Bu defa bir akıllı kuyuya taş attı, bazı köşe yazarlarımız ve bazı blogcularımız bir türlü çıkaramıyorlar. Günlerce türbanla yatıyoruz, türbanla kalkıyoruz. Türbana alıştık, MB sayfaları çarşaftan, peçeden, sarıktan ve cübbeden geçilmiyor. Ünlü köşe yazarlarımızdan örnekler vermek istiyorum;
Bir bayan yazar, evlerine gelen hizmetçilerin örtündüğünden dem vuruyor. Eğer mahalle Baskısı gerçek olursa, kızıyla beraber Türkiye'yi terkedeceğini yazıyor. Ama, yazısında her nedense bu hizmetçilerin görüşlerini ve neden örtündüklerini, onların ağzından söyleme ihtiyacı hissetmiyor. Demek ki aralarında duvar var, hiç konuşamıyorlar. Üstelik mesleği gazetecilik. Çok tuhaf!

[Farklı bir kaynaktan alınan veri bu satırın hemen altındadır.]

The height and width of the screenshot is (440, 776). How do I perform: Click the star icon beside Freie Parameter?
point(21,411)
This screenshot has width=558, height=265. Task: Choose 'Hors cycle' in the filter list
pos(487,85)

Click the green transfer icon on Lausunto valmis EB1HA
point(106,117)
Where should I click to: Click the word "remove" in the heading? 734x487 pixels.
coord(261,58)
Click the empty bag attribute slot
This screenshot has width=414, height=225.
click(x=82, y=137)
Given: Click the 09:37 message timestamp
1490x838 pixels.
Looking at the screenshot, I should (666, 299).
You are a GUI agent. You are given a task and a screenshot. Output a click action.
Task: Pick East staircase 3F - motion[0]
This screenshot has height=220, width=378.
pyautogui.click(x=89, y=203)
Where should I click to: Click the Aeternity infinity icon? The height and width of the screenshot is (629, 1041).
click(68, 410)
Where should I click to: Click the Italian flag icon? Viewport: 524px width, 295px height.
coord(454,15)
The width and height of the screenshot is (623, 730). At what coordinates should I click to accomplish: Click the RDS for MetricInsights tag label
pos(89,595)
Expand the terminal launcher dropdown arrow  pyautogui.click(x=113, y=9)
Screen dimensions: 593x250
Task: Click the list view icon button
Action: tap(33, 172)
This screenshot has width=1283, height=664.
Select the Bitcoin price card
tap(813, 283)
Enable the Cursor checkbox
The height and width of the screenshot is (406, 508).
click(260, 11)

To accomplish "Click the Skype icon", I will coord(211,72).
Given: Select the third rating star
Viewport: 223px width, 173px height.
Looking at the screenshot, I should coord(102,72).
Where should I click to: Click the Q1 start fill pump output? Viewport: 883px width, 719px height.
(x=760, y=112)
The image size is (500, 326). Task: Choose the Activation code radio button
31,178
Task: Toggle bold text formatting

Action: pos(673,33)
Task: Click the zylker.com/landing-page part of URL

Yine çok önemli bir yazar, sekreterine gelen telefondan bahsediyor. Telefondaki kişi, arkadaşlarının "Eğer o yazar oruç tutmuyorsa yazısını okumak günahtır" dediklerini, bu yüzden yazarın oruç tutup tutmadığını öğrenmek istediğini söylüyor. Sekreterinin de orucun kişisel bir inanç sorunu olduğunu söyleyerek telefonu kapattığını yazıyor.Vay be! Ben bile o yazara kolay kolay ulaşamayacağımı düşünürken, bu zihniyette sıradan bir vatandaş kolaylıkla ulaşabiliyor ve bu soruyu sorabiliyor. Çok komik değil mi? Kusura bakmayın ama, çok garipsedim. Benim bildiğim gazeteci şüpheci ve araştırmacı olur. Böyle bir ortamda birileri provakasyon yapıyor olamazlar mı? Telefonu yüzüne kapatacak yerde, kim olduğunun araştırılması gerekmez miydi? Demek ki sırça köşklerde gazetecilik böyle oluyor!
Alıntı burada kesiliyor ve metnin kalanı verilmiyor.